(Stored records)

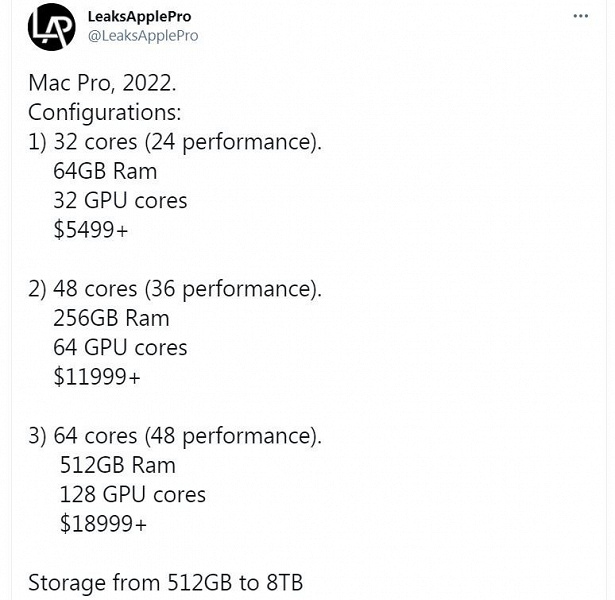The height and width of the screenshot is (600, 615).
Task: Click the LAP profile avatar
Action: 51,27
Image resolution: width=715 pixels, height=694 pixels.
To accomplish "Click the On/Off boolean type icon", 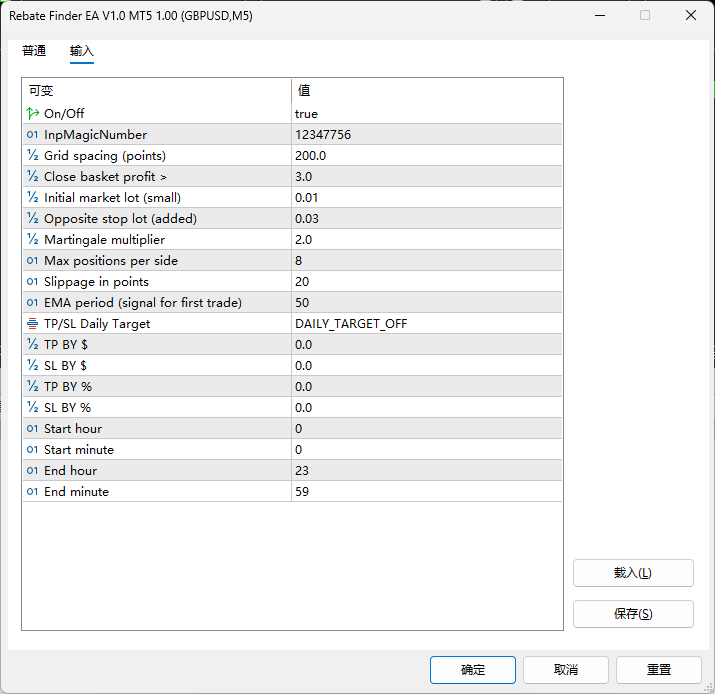I will (33, 114).
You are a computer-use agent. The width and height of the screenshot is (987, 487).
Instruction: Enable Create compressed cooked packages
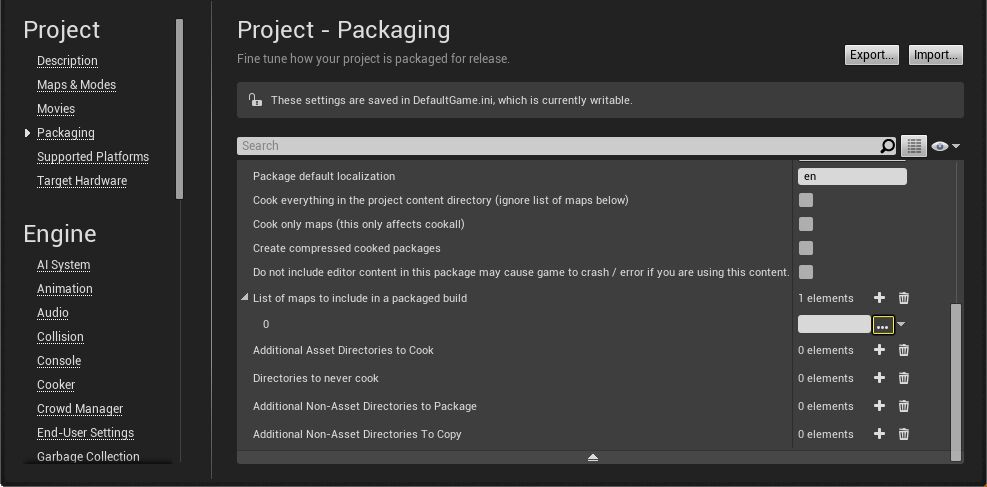806,248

- ACTIVITY
Print only the lines from the one with "You are a computer-use" through the last line of the data above, exactly and with both ends, and please omit any pictures.

- ANSWER TO THIS TASK
You are a computer-use agent. The width and height of the screenshot is (987, 487).
Instruction: Enable Create compressed cooked packages
806,248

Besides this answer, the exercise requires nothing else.